[Items from a dataset]
::::::::::

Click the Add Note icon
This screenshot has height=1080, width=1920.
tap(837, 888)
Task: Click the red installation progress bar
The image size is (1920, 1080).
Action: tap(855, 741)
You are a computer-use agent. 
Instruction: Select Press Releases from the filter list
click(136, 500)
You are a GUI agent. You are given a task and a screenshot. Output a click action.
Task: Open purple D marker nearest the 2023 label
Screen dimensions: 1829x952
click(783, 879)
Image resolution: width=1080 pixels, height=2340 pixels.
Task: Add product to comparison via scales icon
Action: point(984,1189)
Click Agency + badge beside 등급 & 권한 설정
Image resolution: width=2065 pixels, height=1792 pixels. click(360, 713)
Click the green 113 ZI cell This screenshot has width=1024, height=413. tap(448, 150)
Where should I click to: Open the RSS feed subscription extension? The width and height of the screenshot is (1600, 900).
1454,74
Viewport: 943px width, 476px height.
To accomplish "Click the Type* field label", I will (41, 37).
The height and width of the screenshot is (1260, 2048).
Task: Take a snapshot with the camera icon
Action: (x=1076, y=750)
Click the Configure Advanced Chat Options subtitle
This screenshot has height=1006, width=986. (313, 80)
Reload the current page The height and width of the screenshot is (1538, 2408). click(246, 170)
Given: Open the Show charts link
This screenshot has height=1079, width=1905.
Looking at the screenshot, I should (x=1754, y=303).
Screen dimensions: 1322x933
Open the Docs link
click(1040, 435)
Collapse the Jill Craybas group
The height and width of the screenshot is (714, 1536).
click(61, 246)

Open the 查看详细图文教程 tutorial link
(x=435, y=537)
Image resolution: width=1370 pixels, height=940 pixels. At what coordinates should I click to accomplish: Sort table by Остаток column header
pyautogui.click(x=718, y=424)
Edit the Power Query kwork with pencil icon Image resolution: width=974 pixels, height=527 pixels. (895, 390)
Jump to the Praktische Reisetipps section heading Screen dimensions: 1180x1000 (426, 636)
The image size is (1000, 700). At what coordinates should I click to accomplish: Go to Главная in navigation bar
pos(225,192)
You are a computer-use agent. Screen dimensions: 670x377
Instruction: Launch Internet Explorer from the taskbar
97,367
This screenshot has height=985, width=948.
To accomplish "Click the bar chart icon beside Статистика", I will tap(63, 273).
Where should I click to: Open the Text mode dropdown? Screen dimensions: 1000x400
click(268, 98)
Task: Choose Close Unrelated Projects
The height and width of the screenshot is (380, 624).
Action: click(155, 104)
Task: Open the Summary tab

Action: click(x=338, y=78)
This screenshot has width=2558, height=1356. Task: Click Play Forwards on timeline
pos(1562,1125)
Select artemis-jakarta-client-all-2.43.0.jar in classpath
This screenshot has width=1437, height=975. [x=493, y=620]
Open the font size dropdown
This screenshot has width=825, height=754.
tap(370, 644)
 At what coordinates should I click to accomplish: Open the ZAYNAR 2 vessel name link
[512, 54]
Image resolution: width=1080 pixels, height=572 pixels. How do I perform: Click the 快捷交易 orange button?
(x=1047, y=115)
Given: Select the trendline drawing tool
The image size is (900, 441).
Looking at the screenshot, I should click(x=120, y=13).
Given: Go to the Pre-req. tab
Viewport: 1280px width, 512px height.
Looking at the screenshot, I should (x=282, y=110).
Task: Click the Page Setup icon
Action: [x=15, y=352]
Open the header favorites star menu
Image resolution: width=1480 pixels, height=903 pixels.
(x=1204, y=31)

::::::::::

=== PROBLEM REQUIREMENTS ===
Find each row above that contains the string "label" and copy those rows in full. Case counts.

=== RESPONSE FOR THIS EXERCISE ===
Task: Open purple D marker nearest the 2023 label
To accomplish "Click the Type* field label", I will (41, 37).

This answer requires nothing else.